3. Arbeitsmarktpolitik

Eine weitere Annahme des friktionsfreien neoklassischen A.-Modells ist, dass sich die Haushalte und die Unternehmen mit ihrem Arbeitsangebot und ihrer Arbeitsnachfrage ohne zeitliche Verzögerungen an geänderte Rahmenbedingungen anpassen. Auch diese Annahme ist in der Realität nicht gegeben. Vielmehr sind die Akteure auf dem A. vielfach nicht oder nur nach einer längeren Übergangsphase in der Lage, ihre Produktionsprozesse neu auszurichten oder die Quantität und die Qualität des Arbeitsangebots geänderten Nachfragebedingungen anzupassen. Dies kann dazu führen, dass auf einzelnen A.en Ungleichgewichte entstehen, die zu Arbeitslosigkeit oder zu einem Nachfrageüberschuss nach Arbeitskräften führen können. Im Fall der Arbeitslosigkeit sind dabei zwei Fälle zu unterscheiden. Von aggregierter bzw. gesamtwirtschaftlicher Arbeitslosigkeit spricht man, wenn die Arbeitsnachfrage insgesamt unzureichend ist, um das vorhandene gesamtwirtschaftliche Arbeitsangebot zu beschäftigen. Demgegenüber ist von „mismatch-Arbeitslosigkeit“ die Rede, wenn zwar die gesamtwirtschaftliche Arbeitsnachfrage hinreichend hoch ist, aber die Struktur des Arbeitskräfteangebots nicht mit der Struktur der Nachfrage nach Arbeit übereinstimmt. Der A. ist dann zwar im Aggregat ausgeglichen, aber auf verschiedenen Teilarbeitsmärkten existieren Arbeitslosigkeit und unbesetzte Stellen.

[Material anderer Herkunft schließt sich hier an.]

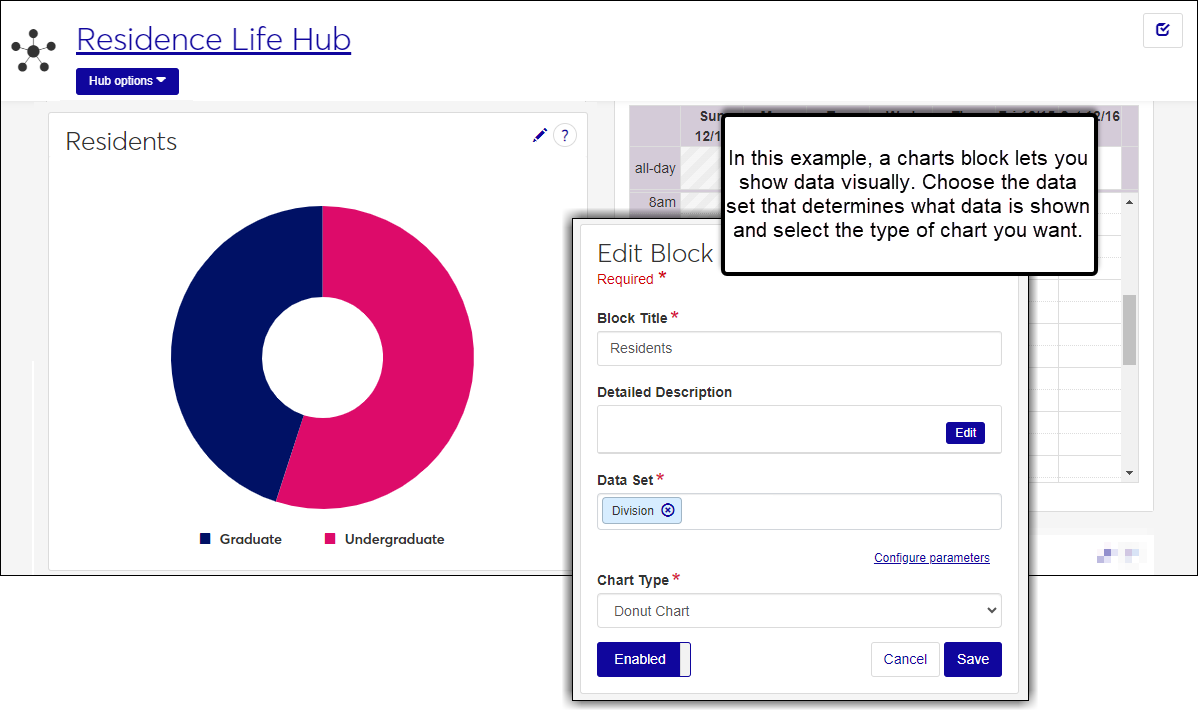Expand the Chart Type dropdown
The image size is (1198, 711).
799,611
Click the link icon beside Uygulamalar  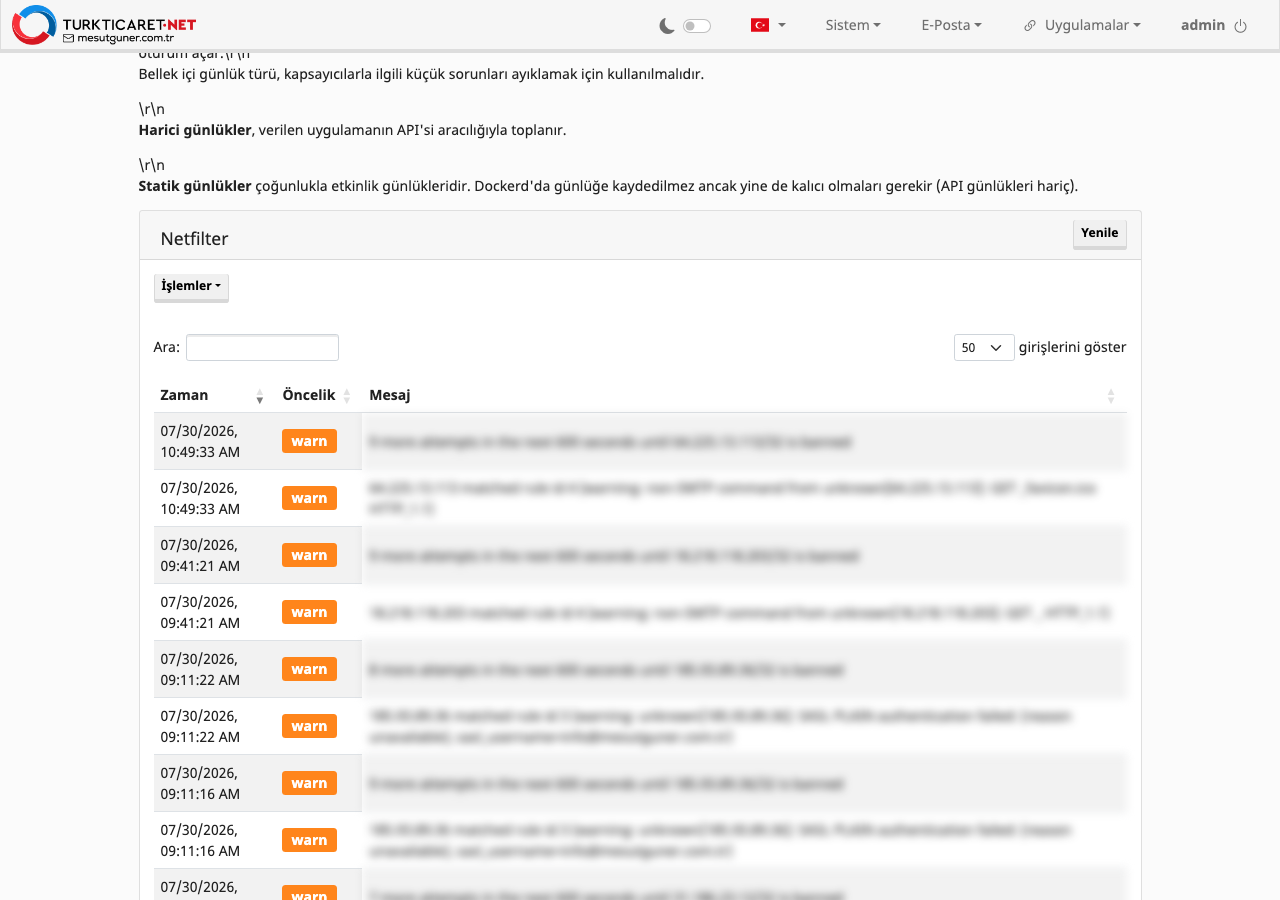coord(1030,26)
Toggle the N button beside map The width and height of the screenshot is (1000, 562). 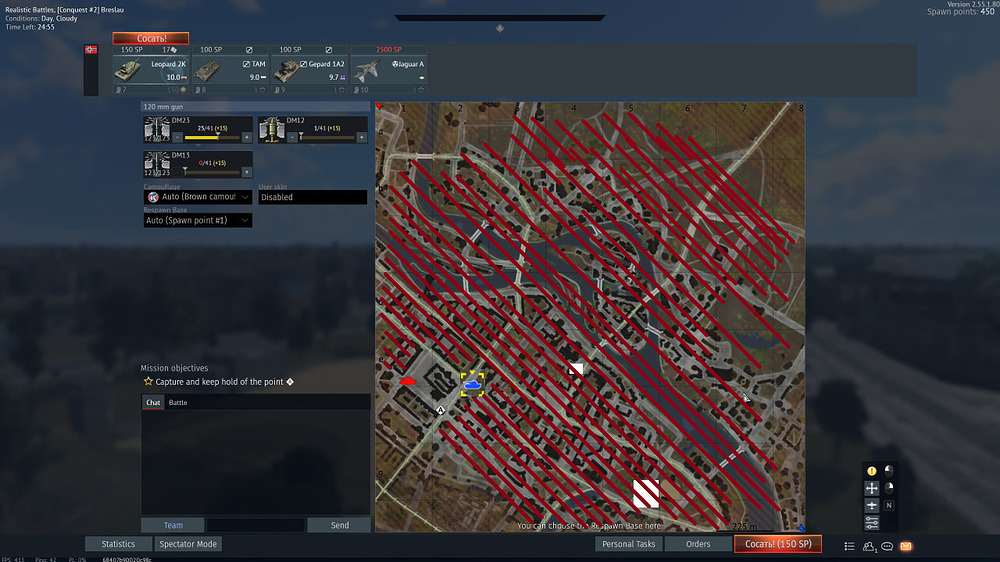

Aufgrund der eingeschränkten Anpassungsfähigkeit des A.es ist es die Aufgabe der Politik, vorhandene Ungleichgewichte abzubauen und die sozialen Folgen der Arbeitslosigkeit abzumildern. Eine Abmilderung der wirtschaftlichen Folgen der Arbeitslosigkeit erfolgt im Rahmen der passiven A.-Politik durch die Zahlung von Versicherungsleistungen (Arbeitslosengeld) oder staatlichen Transfers (Arbeitslosengeld II, Sozialgeld). Diese Zahlungen erhöhen nicht nur das Einkommen der betroffenen Haushalte im Fall von längerer Arbeitslosigkeit, sondern sie stabilisieren zugleich die Kaufkraft der Arbeitnehmer und damit den gesamtwirtschaftlichen Konsum. Die staatlichen Leistungen wirken somit als automatische Konjunkturstabilisatoren, da sie die aggregierte Nachfrage während eines konjunkturellen Abschwungs stützen. Ziel der aktiven A.-Politik ist es, die Struktur des Arbeitsangebots an die gegebene Struktur der Arbeitsnachfrage anzupassen und den Beschäftigungsgrad zu erhöhen. Grundsätzlich sind vier Typen der aktiven A.-Politik (AAMP) zu unterscheiden. Die Arbeitsvermittlung und die Berufsberatung sollen Informationsdefizite am A. abbauen und die vorhandenen Erwerbspersonen bestmöglich auf die verfügbaren Arbeitsplätze verteilen. Die Maßnahmen zur Unterstützung bei der Arbeitssuche und der beruflichen Mobilität zielen darauf ab, regionale Disparitäten auf den A.en abmildern und die Zeitspanne zwischen dem Verlust des Arbeitsplatzes und der Aufnahme einer neuen Beschäftigung zu verkürzen. Durch Fortbildungs- und Qualifizierungsmaßnahmen soll die Qualifikationsstruktur der Erwerbssuchenden an die qualitativen Anforderungen der Privatwirtschaft angepasst werden. Qualifizierungsmaßnahmen zielen somit auf den Abbau qualifikatorischer mismatch-Arbeitslosigkeit. Mit den Instrumenten zur Förderung der Beschäftigung im privaten und öffentlichen Sektor wird hingegen versucht, durch staatliche Subventionen (Subvention) zusätzliche Arbeitsnachfrage zu generieren und dadurch den gesamtwirtschaftlichen Beschäftigungsgrad zu erhöhen. Im Rahmen der Beschäftigungsförderung im privaten Sektor können Unternehmen für einen bestimmten Zeitraum Lohnkostenzuschüsse erhalten, sofern sie Langzeitarbeitslose einstellen. Die Beschäftigung von Langzeitarbeitslosen im öffentlichen Sektor dient dazu, Erwerbspersonen, die am regulären A. als nicht vermittelbar gelten, eine Beschäftigungsmöglichkeit anzubieten.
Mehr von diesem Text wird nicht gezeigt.